**WHAT TO WORK ON**
Once every line in the data that follows has been checked for the word "agent", give only the number of lines that hold it.

**RECORDS SHOWN**
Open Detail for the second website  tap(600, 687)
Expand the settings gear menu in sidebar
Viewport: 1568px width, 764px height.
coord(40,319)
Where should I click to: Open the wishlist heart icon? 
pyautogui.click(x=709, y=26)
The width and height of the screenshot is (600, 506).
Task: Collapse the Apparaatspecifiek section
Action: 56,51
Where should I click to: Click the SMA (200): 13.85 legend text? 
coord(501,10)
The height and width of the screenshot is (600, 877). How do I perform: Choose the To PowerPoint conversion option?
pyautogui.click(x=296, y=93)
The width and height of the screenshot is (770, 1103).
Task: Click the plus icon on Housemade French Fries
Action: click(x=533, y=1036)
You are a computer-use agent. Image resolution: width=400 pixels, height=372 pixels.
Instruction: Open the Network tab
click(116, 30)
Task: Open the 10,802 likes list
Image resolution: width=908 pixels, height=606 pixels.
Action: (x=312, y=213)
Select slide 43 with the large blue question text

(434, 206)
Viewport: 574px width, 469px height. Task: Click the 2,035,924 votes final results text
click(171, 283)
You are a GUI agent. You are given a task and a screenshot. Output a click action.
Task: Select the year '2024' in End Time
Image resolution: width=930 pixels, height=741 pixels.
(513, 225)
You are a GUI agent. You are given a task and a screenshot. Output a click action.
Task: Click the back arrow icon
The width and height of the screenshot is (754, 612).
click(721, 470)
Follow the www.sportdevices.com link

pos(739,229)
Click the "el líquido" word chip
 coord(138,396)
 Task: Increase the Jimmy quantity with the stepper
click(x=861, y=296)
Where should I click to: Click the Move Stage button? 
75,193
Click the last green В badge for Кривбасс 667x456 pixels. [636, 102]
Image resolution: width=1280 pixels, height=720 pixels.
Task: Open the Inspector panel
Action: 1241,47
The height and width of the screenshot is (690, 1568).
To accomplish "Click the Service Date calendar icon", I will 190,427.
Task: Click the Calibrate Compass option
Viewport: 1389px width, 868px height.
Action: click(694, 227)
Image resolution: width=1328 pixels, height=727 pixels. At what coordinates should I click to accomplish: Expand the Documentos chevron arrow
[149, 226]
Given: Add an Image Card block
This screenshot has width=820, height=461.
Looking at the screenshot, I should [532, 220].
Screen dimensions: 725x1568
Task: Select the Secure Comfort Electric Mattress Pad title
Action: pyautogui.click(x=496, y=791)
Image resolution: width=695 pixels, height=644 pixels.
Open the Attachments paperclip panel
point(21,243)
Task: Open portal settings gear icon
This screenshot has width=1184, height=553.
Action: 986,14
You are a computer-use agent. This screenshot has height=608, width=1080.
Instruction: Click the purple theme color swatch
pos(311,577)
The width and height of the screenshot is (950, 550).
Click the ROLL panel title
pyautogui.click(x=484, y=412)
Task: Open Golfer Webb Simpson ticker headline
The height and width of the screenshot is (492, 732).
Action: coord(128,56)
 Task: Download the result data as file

**EXERCISE ANSWER**
4